■ **WHAT THE EXERCISE ASKS**: An exact copy of the listing is required.

┄┄┄┄┄┄┄┄┄┄

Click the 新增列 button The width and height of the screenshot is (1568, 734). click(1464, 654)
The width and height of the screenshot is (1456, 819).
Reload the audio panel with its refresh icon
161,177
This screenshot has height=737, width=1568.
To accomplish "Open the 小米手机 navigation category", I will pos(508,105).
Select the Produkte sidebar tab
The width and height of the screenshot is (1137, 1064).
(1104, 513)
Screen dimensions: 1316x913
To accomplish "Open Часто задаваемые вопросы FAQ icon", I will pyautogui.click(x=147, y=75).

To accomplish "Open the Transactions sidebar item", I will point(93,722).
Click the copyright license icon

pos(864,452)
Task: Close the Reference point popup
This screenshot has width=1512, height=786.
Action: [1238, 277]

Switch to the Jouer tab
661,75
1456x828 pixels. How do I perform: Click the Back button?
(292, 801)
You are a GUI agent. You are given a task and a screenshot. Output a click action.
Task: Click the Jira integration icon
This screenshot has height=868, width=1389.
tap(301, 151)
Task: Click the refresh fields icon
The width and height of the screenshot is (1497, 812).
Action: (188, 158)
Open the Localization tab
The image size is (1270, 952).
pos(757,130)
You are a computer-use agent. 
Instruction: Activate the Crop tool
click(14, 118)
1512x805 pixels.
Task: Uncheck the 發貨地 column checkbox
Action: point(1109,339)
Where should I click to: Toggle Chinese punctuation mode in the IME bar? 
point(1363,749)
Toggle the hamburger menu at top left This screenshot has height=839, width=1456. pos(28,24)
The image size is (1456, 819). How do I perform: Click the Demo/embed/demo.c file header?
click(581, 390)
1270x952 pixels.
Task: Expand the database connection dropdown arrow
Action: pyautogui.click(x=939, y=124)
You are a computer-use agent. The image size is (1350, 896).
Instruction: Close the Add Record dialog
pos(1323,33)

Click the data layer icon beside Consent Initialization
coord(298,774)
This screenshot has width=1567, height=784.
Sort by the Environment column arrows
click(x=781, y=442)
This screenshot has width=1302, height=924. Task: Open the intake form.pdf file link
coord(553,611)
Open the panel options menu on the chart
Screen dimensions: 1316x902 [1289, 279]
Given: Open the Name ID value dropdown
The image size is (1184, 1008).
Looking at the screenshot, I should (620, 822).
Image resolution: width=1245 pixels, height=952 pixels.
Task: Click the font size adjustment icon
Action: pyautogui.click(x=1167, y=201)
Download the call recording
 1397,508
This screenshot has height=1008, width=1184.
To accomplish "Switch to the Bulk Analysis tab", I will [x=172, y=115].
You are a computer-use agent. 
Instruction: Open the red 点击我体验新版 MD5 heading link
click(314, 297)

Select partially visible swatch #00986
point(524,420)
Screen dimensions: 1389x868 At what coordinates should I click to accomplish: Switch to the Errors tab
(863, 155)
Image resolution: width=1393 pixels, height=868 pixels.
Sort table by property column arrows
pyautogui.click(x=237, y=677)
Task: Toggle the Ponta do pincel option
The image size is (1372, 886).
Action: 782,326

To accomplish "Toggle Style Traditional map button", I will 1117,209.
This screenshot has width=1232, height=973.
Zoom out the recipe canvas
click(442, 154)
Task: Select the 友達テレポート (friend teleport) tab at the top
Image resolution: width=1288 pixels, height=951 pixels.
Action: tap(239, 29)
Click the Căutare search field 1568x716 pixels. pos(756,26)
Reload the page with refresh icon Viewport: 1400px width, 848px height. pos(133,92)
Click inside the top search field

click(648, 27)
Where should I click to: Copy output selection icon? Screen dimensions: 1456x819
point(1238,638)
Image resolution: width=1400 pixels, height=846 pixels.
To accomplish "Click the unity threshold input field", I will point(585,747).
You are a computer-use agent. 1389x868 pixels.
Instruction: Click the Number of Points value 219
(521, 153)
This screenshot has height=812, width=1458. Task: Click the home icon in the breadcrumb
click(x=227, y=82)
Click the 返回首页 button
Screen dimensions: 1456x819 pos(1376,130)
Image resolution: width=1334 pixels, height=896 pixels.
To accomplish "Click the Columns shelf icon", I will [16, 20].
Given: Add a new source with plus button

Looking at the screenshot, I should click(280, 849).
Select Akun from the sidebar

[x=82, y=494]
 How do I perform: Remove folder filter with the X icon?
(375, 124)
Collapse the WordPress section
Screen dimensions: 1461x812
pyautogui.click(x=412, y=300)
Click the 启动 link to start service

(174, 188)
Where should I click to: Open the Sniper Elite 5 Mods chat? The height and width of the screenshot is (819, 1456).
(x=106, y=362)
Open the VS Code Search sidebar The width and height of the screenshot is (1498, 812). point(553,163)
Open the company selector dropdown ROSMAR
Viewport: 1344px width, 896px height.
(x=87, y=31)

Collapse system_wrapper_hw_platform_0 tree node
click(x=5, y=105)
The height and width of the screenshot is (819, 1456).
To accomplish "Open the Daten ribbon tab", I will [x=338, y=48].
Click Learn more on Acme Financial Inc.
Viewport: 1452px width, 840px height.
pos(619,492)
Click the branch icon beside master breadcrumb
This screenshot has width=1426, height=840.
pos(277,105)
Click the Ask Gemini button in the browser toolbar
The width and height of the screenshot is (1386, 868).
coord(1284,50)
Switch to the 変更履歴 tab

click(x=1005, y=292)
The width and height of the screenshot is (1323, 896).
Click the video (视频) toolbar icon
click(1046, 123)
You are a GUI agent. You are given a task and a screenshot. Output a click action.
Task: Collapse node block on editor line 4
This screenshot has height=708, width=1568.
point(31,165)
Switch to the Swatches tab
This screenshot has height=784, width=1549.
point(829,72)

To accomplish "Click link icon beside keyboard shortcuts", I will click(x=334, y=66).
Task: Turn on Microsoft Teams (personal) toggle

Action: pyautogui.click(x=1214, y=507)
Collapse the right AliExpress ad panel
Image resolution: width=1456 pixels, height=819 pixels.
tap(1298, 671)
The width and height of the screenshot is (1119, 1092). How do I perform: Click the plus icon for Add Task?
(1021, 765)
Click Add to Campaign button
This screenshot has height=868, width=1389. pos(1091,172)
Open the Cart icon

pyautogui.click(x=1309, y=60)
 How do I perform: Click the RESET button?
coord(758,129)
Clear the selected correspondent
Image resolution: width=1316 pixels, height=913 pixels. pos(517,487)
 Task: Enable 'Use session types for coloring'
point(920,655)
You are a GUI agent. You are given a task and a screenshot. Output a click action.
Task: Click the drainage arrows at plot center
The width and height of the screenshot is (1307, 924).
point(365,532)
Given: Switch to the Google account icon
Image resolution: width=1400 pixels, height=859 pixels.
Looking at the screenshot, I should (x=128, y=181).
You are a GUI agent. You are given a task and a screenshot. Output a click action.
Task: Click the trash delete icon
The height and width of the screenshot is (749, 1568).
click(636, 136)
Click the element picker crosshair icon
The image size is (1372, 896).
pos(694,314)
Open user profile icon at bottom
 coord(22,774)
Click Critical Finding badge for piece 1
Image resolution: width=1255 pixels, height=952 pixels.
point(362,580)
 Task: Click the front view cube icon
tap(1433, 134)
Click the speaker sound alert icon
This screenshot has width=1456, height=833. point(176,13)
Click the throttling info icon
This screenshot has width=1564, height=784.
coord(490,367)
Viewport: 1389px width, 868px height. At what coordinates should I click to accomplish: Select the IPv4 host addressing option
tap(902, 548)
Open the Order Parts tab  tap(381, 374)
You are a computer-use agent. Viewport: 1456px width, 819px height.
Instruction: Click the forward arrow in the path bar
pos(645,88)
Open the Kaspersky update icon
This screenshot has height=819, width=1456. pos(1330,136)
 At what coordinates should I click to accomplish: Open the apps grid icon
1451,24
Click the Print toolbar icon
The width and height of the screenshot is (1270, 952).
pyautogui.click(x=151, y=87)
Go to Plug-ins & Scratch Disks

┄┄┄┄┄┄┄┄┄┄

■ **RESULT FOR THIS EXERCISE**:
Click the 新增列 button The width and height of the screenshot is (1568, 734). click(1464, 654)
The width and height of the screenshot is (1456, 819).
Reload the audio panel with its refresh icon
161,177
This screenshot has height=737, width=1568.
To accomplish "Open the 小米手机 navigation category", I will pos(508,105).
Select the Produkte sidebar tab
The width and height of the screenshot is (1137, 1064).
(1104, 513)
Screen dimensions: 1316x913
To accomplish "Open Часто задаваемые вопросы FAQ icon", I will pyautogui.click(x=147, y=75).

To accomplish "Open the Transactions sidebar item", I will point(93,722).
Click the copyright license icon

pos(864,452)
Task: Close the Reference point popup
This screenshot has width=1512, height=786.
Action: [1238, 277]

Switch to the Jouer tab
661,75
1456x828 pixels. How do I perform: Click the Back button?
(292, 801)
You are a GUI agent. You are given a task and a screenshot. Output a click action.
Task: Click the Jira integration icon
This screenshot has height=868, width=1389.
tap(301, 151)
Task: Click the refresh fields icon
The width and height of the screenshot is (1497, 812).
Action: (188, 158)
Open the Localization tab
The image size is (1270, 952).
pos(757,130)
You are a computer-use agent. 
Instruction: Activate the Crop tool
click(14, 118)
1512x805 pixels.
Task: Uncheck the 發貨地 column checkbox
Action: point(1109,339)
Where should I click to: Toggle Chinese punctuation mode in the IME bar? 
point(1363,749)
Toggle the hamburger menu at top left This screenshot has height=839, width=1456. pos(28,24)
The image size is (1456, 819). How do I perform: Click the Demo/embed/demo.c file header?
click(581, 390)
1270x952 pixels.
Task: Expand the database connection dropdown arrow
Action: pyautogui.click(x=939, y=124)
You are a computer-use agent. The image size is (1350, 896).
Instruction: Close the Add Record dialog
pos(1323,33)

Click the data layer icon beside Consent Initialization
coord(298,774)
This screenshot has width=1567, height=784.
Sort by the Environment column arrows
click(x=781, y=442)
This screenshot has width=1302, height=924. Task: Open the intake form.pdf file link
coord(553,611)
Open the panel options menu on the chart
Screen dimensions: 1316x902 [1289, 279]
Given: Open the Name ID value dropdown
The image size is (1184, 1008).
Looking at the screenshot, I should (620, 822).
Image resolution: width=1245 pixels, height=952 pixels.
Task: Click the font size adjustment icon
Action: pyautogui.click(x=1167, y=201)
Download the call recording
 1397,508
This screenshot has height=1008, width=1184.
To accomplish "Switch to the Bulk Analysis tab", I will [x=172, y=115].
You are a computer-use agent. 
Instruction: Open the red 点击我体验新版 MD5 heading link
click(314, 297)

Select partially visible swatch #00986
point(524,420)
Screen dimensions: 1389x868 At what coordinates should I click to accomplish: Switch to the Errors tab
(863, 155)
Image resolution: width=1393 pixels, height=868 pixels.
Sort table by property column arrows
pyautogui.click(x=237, y=677)
Task: Toggle the Ponta do pincel option
The image size is (1372, 886).
Action: 782,326

To accomplish "Toggle Style Traditional map button", I will 1117,209.
This screenshot has width=1232, height=973.
Zoom out the recipe canvas
click(442, 154)
Task: Select the 友達テレポート (friend teleport) tab at the top
Image resolution: width=1288 pixels, height=951 pixels.
Action: tap(239, 29)
Click the Căutare search field 1568x716 pixels. pos(756,26)
Reload the page with refresh icon Viewport: 1400px width, 848px height. pos(133,92)
Click inside the top search field

click(648, 27)
Where should I click to: Copy output selection icon? Screen dimensions: 1456x819
point(1238,638)
Image resolution: width=1400 pixels, height=846 pixels.
To accomplish "Click the unity threshold input field", I will point(585,747).
You are a computer-use agent. 1389x868 pixels.
Instruction: Click the Number of Points value 219
(521, 153)
This screenshot has height=812, width=1458. Task: Click the home icon in the breadcrumb
click(x=227, y=82)
Click the 返回首页 button
Screen dimensions: 1456x819 pos(1376,130)
Image resolution: width=1334 pixels, height=896 pixels.
To accomplish "Click the Columns shelf icon", I will [16, 20].
Given: Add a new source with plus button

Looking at the screenshot, I should click(280, 849).
Select Akun from the sidebar

[x=82, y=494]
 How do I perform: Remove folder filter with the X icon?
(375, 124)
Collapse the WordPress section
Screen dimensions: 1461x812
pyautogui.click(x=412, y=300)
Click the 启动 link to start service

(174, 188)
Where should I click to: Open the Sniper Elite 5 Mods chat? The height and width of the screenshot is (819, 1456).
(x=106, y=362)
Open the VS Code Search sidebar The width and height of the screenshot is (1498, 812). point(553,163)
Open the company selector dropdown ROSMAR
Viewport: 1344px width, 896px height.
(x=87, y=31)

Collapse system_wrapper_hw_platform_0 tree node
click(x=5, y=105)
The height and width of the screenshot is (819, 1456).
To accomplish "Open the Daten ribbon tab", I will [x=338, y=48].
Click Learn more on Acme Financial Inc.
Viewport: 1452px width, 840px height.
pos(619,492)
Click the branch icon beside master breadcrumb
This screenshot has width=1426, height=840.
pos(277,105)
Click the Ask Gemini button in the browser toolbar
The width and height of the screenshot is (1386, 868).
coord(1284,50)
Switch to the 変更履歴 tab

click(x=1005, y=292)
The width and height of the screenshot is (1323, 896).
Click the video (视频) toolbar icon
click(1046, 123)
You are a GUI agent. You are given a task and a screenshot. Output a click action.
Task: Collapse node block on editor line 4
This screenshot has height=708, width=1568.
point(31,165)
Switch to the Swatches tab
This screenshot has height=784, width=1549.
point(829,72)

To accomplish "Click link icon beside keyboard shortcuts", I will click(x=334, y=66).
Task: Turn on Microsoft Teams (personal) toggle

Action: pyautogui.click(x=1214, y=507)
Collapse the right AliExpress ad panel
Image resolution: width=1456 pixels, height=819 pixels.
tap(1298, 671)
The width and height of the screenshot is (1119, 1092). How do I perform: Click the plus icon for Add Task?
(1021, 765)
Click Add to Campaign button
This screenshot has height=868, width=1389. pos(1091,172)
Open the Cart icon

pyautogui.click(x=1309, y=60)
 How do I perform: Click the RESET button?
coord(758,129)
Clear the selected correspondent
Image resolution: width=1316 pixels, height=913 pixels. pos(517,487)
 Task: Enable 'Use session types for coloring'
point(920,655)
You are a GUI agent. You are given a task and a screenshot. Output a click action.
Task: Click the drainage arrows at plot center
The width and height of the screenshot is (1307, 924).
point(365,532)
Given: Switch to the Google account icon
Image resolution: width=1400 pixels, height=859 pixels.
Looking at the screenshot, I should (x=128, y=181).
You are a GUI agent. You are given a task and a screenshot. Output a click action.
Task: Click the trash delete icon
The height and width of the screenshot is (749, 1568).
click(636, 136)
Click the element picker crosshair icon
The image size is (1372, 896).
pos(694,314)
Open user profile icon at bottom
 coord(22,774)
Click Critical Finding badge for piece 1
Image resolution: width=1255 pixels, height=952 pixels.
point(362,580)
 Task: Click the front view cube icon
tap(1433, 134)
Click the speaker sound alert icon
This screenshot has width=1456, height=833. point(176,13)
Click the throttling info icon
This screenshot has width=1564, height=784.
coord(490,367)
Viewport: 1389px width, 868px height. At what coordinates should I click to accomplish: Select the IPv4 host addressing option
tap(902, 548)
Open the Order Parts tab  tap(381, 374)
You are a computer-use agent. Viewport: 1456px width, 819px height.
Instruction: Click the forward arrow in the path bar
pos(645,88)
Open the Kaspersky update icon
This screenshot has height=819, width=1456. pos(1330,136)
 At what coordinates should I click to accomplish: Open the apps grid icon
1451,24
Click the Print toolbar icon
The width and height of the screenshot is (1270, 952).
pyautogui.click(x=151, y=87)
Go to Plug-ins & Scratch Disks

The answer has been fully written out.